** Do this **
Output every line of text in the entries below as a JSON list of strings, one string per line, skipping blank lines and leaving out the pictures.

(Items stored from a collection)
>> Begin

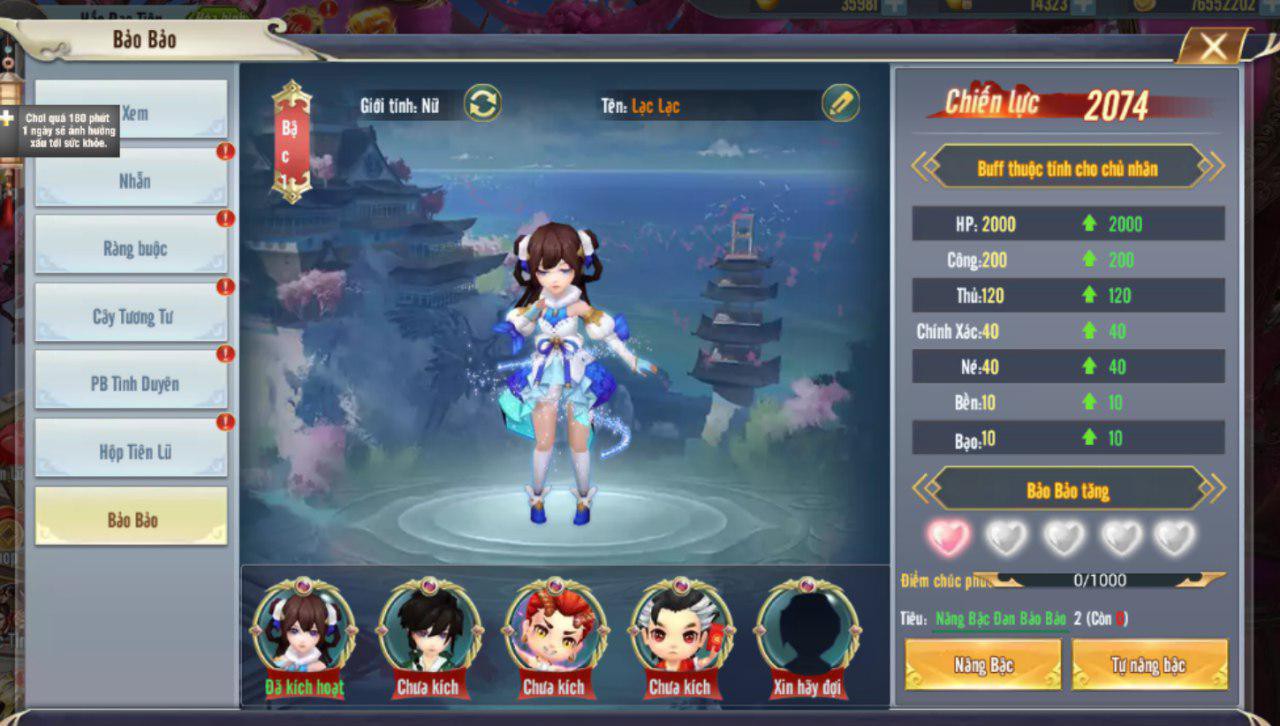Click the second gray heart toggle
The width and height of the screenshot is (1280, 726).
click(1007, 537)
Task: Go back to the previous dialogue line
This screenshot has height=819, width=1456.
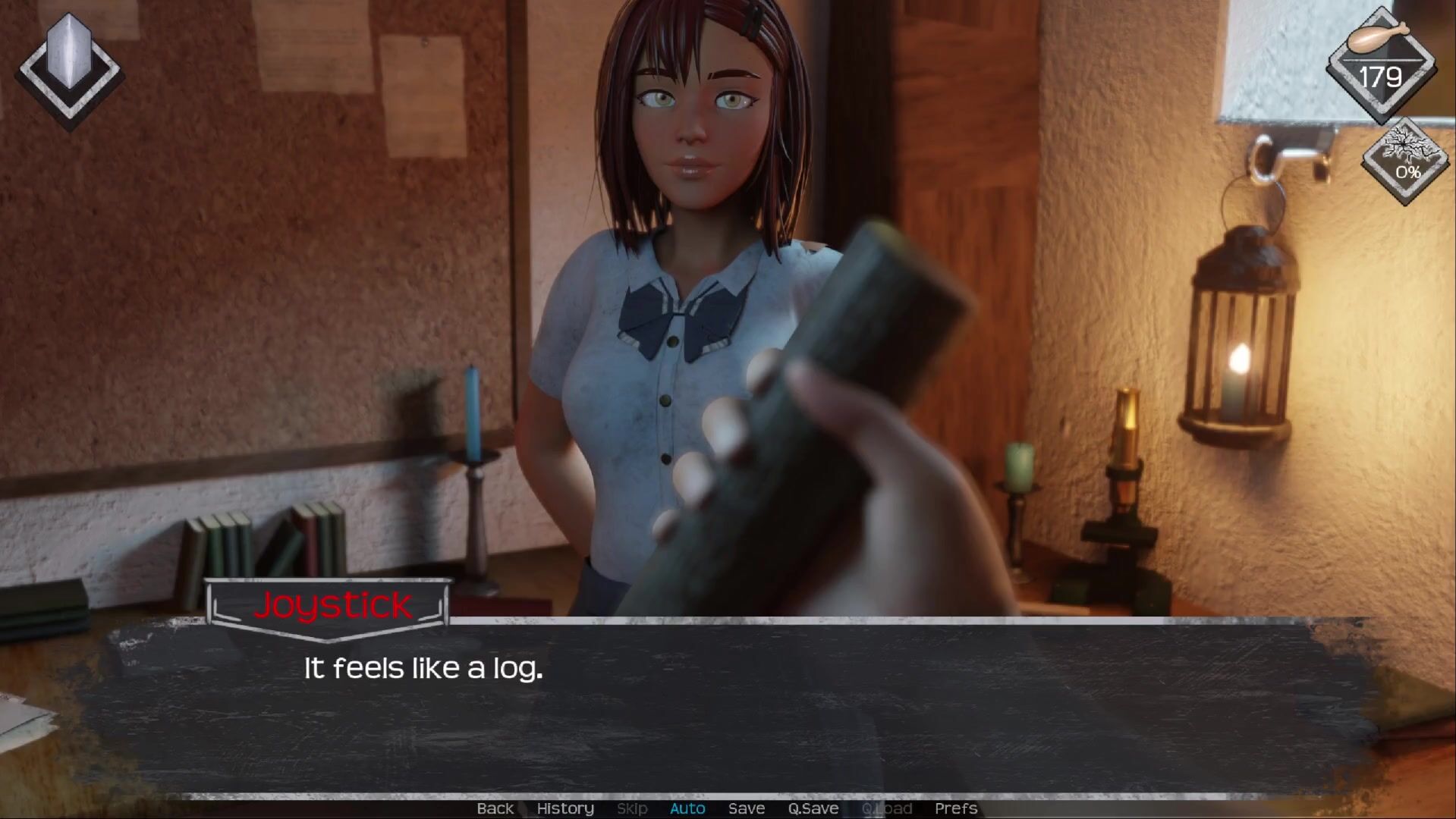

>> End

** Answer to the problem **
[
  "Click the second gray heart toggle",
  "The width and height of the screenshot is (1280, 726).",
  "click(1007, 537)",
  "Task: Go back to the previous dialogue line",
  "This screenshot has height=819, width=1456."
]